**The problem**
What lines of the data below hold the string "Recreation"? Copy each one.

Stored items
*** Block opens ***

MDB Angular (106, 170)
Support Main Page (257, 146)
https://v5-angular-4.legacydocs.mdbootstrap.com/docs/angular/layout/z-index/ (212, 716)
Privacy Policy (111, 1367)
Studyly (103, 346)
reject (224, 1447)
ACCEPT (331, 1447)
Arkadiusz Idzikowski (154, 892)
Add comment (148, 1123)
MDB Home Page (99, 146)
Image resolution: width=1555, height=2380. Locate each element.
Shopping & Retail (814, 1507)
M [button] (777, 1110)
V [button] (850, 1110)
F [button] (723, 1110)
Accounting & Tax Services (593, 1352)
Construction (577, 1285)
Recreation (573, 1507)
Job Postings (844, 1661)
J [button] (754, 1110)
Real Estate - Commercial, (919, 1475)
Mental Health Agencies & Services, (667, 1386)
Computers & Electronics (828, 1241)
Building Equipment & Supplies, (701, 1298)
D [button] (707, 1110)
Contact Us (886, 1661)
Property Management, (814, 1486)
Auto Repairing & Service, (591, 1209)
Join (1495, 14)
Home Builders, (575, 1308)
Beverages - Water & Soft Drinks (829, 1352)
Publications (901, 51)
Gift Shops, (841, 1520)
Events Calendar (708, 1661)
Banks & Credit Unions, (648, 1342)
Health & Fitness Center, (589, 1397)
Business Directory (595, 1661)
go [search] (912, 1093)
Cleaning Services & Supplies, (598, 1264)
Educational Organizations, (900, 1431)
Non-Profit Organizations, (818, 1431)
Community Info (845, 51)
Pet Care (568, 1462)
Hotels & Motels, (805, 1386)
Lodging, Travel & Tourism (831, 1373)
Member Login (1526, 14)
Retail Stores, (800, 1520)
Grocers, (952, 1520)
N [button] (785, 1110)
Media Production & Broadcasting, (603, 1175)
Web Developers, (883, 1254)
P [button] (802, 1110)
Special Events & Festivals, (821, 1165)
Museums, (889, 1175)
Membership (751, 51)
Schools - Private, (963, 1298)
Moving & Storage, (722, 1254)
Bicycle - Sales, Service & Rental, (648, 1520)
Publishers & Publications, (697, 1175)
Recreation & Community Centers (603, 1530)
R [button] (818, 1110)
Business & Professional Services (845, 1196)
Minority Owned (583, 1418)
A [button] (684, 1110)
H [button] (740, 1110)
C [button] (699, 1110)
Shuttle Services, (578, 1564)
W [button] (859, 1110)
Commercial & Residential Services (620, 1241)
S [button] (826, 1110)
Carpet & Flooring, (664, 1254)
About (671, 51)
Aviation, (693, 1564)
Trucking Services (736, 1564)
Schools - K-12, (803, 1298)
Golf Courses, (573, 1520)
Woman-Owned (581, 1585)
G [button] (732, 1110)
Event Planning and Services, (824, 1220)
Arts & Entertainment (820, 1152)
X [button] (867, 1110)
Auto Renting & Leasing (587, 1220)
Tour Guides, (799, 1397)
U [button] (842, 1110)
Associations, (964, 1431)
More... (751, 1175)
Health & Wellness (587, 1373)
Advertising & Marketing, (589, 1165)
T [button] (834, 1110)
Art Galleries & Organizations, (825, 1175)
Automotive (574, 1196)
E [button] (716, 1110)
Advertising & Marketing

*** Block closes ***

**Response area**
Recreation (573, 1507)
Recreation & Community Centers (603, 1530)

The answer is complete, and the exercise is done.